My son's longtime girlfriend (her students call her "Miss") teaches physics in an inner-city charter high school. She is, happily, back in school; doing labs online with students, slowly sipping coffee outside at McDonald's as their internet connections come and go, makes teaching law on Zoom look like a snap.

But wait. That's physics. Yesterday, during her "free" period that is never free, she had a chemistry class.

Note my choice of language: She didn't teach a chemistry class; she had one.

In a happy coincidence, "Miss" is credentialled to actually teach chemistry, but it doesn't matter. She wasn't teaching it. The students in the room -- not the class, the room -- were taking chemistry online. There was no actual class or teacher. They were all at different points in the software. Miss wasn't in a position to jump into a course she had not designed, with students she was meeting for the first time, all of them at different points in the course, and she was there only because of the schedule changes for teacher conference week. Otherwise, she might be standing in front of a room full of students taking American history, which she isn't credentialled to teach; or Spanish, which she doesn't even speak.

As every parent has learned in the last almost two years, planting a child in front of a computer -- even at a well-lit desk, in a quiet place, with reliable Wi-Fi, healthy snacks and no one crying -- is not the same as sending them to school with a real live teacher who actually knows them. Sees them. Listens to them. Is teaching them something he knows something about. Knows how to teach the subject.

That's the little secret about teaching. It's not enough to know what you're talking about. That, in truth, is the easy part.

It's knowing HOW to talk about it. How to teach. It's a lot easier to teach things you don't know -- you actually can learn along with your students -- than to try to talk about things you know about but don't know how to teach. In college, students are expected to wade through what it takes to get to the kernel of genius. In a word, it's their job to find it. But even there, the great teachers stand out.

And in high school? It's actually much tougher. You really do need to teach. And if you don't? Or can't?

By and large, independent learning is independent. It is not, by any measure, at the high school level or below.

And what the people at the front of the room are doing is not, by any measure, teaching. It is proctoring. Sit still. Look down. Do not consult other sites. If you can even limit that kind of cruising. Otherwise, the students at the desks are on their own.
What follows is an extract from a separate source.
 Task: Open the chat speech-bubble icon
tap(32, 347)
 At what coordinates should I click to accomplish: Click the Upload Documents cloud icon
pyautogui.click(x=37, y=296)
I used to spend long days in court sitting through a fairly endless trade-secret trial. I shopped. I expect many of my students date during my lectures. Every once in a while, I would get a text from the general counsel, who sat behind me: "Buy the Mac," he would say. "I'm paying for it," and he was. Sit for an hour, buy the entry level.

There are certain things you can do while staring at a computer screen and pretending to do something else. Shopping, for instance.

But let's not pretend at our children's expense. Learning isn't one of them. If this is what it will take for us to start respecting teachers more, then that may be the only lesson to be had here.